I mentioned on my post about Hurricane Joaquin at 11pm that when you look at loops and current weather going on it was making me a little cautions. The NAM model is still holding on to the idea that the upper trough in the Southeast US captures the hurricane and drags it inland near Myrtle Beach! This was similar to the Canadian model idea today but it was discounted by the fact the European continued its eastward plan for Hurricane Joaquin.

Tonight’s GFS model went decidedly left (again) and now comes perilously close to the coastline. It is still and offshore miss for the northeast though it does clip Southeastern New England.

gfs60 gfs72

Here we have the GFS model 60 and 72 hour forecast which takes us through Sunday. From here the hurricane moves north northeast to very close to 40N & 70W. Let’s look at the tonight’s 96 hr position which is Monday evening verses the 102 hr position of the prior run.

gfs96 gfs102

That is quite a shift westnorthwestward. What the model is doing is that it is showing that the hurricane is pulled back westward by the upper trough early in the game which puts it a good 300 miles further west than the prior run.

gfs78

After this time frame the hurricane is pretty much on its own as it moves way and the whole trough moves offshore. Now let’s look at the Nam model  for the same time frame.

nam78

The NAM has no indication of a separate feature because the upper low in the south grabs the whole thing and becomes one. This is a key difference and it is why the nam was so far left. The hurricane in the NAM model does not maintain a separate identity where as on the GFS and on the European they remain separate. The difference in the European and the GFS model is that the European has the upper low acting like a football team punter basically kicking the hurricane away to the northeast.

euro96

So now what do we do? Well we certainly want to be cautious given the GFS look tonight. These are 3 decidedly different outcomes for three different reasons. 3 models have 3 different ways of handling this dilemma.
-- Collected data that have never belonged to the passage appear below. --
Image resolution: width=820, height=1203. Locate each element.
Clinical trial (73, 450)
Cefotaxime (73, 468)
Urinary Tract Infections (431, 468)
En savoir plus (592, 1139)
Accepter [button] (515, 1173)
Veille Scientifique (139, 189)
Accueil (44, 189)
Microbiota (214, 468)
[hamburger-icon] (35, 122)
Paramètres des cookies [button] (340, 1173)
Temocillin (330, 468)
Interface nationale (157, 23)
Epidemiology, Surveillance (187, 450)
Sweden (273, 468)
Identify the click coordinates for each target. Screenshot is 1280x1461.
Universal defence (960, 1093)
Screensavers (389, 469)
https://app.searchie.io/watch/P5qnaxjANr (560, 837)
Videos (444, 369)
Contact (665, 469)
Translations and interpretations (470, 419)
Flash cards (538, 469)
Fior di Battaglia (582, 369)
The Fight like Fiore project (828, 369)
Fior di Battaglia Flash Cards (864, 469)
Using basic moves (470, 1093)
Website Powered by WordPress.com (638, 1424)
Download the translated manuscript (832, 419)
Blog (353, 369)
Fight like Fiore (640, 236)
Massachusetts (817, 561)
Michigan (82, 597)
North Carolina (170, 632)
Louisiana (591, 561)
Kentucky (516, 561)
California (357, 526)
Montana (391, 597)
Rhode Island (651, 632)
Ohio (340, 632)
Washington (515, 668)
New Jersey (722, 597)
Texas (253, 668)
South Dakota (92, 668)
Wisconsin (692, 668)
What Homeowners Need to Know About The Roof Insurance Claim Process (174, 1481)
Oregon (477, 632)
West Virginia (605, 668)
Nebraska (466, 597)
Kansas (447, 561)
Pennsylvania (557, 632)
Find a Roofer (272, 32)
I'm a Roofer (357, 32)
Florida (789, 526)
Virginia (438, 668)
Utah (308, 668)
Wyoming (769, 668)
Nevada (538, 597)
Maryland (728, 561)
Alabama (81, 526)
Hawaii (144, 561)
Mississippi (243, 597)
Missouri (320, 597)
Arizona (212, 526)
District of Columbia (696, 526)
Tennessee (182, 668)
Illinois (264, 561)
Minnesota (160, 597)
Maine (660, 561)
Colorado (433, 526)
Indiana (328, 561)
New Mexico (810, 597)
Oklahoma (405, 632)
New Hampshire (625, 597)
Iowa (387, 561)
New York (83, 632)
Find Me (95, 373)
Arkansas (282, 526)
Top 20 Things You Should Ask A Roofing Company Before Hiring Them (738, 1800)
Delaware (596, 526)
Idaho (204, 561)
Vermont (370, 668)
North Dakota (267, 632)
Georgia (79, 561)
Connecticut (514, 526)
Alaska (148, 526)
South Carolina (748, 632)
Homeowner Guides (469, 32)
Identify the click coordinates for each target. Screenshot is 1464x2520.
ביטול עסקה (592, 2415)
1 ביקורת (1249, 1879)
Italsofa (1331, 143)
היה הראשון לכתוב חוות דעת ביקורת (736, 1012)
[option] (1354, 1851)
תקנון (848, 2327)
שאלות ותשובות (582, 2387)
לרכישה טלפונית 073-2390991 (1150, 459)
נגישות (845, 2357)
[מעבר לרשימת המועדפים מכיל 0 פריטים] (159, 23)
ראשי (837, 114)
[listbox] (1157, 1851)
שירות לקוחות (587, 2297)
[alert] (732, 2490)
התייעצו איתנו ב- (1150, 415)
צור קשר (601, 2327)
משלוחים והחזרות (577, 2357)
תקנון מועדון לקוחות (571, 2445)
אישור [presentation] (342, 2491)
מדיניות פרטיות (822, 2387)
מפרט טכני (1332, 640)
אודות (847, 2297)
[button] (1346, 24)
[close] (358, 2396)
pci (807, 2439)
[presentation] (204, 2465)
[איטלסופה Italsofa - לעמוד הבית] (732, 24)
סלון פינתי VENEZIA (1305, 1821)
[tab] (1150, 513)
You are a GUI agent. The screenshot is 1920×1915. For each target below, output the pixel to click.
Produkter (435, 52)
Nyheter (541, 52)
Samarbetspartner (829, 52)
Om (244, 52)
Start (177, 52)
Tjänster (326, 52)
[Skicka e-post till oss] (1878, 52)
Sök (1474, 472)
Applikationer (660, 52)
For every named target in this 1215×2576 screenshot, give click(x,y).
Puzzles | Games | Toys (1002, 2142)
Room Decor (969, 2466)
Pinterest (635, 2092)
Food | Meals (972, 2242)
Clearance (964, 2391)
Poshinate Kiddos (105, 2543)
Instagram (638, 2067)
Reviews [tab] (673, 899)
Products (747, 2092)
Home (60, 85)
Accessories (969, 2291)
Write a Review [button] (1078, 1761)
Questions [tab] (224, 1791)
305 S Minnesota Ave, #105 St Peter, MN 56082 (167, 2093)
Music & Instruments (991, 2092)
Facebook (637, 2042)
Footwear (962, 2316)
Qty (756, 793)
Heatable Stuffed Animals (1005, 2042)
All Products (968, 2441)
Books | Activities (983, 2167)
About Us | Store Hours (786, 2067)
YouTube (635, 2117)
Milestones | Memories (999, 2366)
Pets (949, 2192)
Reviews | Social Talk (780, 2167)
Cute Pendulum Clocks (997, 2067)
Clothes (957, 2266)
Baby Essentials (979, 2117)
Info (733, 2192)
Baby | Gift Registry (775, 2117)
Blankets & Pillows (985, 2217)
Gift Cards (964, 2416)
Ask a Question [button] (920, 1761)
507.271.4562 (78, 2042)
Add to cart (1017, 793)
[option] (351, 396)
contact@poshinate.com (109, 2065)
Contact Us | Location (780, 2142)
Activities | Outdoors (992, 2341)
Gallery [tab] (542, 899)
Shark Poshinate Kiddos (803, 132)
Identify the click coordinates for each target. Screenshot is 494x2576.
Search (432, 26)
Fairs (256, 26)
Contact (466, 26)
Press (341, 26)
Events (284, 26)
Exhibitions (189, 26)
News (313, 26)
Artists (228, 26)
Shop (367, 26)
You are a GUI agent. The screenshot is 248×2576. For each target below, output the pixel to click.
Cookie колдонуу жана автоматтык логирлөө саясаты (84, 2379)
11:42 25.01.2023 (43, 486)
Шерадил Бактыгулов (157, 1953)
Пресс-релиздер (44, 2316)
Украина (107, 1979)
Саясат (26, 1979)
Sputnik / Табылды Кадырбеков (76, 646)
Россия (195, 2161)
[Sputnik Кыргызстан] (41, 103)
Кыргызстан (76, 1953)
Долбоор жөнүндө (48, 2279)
From a forecasting standpoint we are obviously going to wait for the European. I am going to assume it is going to probably do the same thing it has been doing. However if by some chance it comes in west with a different idea then all bets may be off and we will have to continue to wait to see which model ultimately wins this battle. We could look at the Canadian and it is only out to 54 hours. Guess what? Another solution.

gem60 gem54

Here we have the upper low pulling the hurricane very tightly into its flow and even further left then the GFS. Unfortunately I can’t see beyond this point right now but my bet is it moves it inland in North Carolina which is where this model has been for the last many runs.

I guess all we can do now is wait since I have to get some sleep.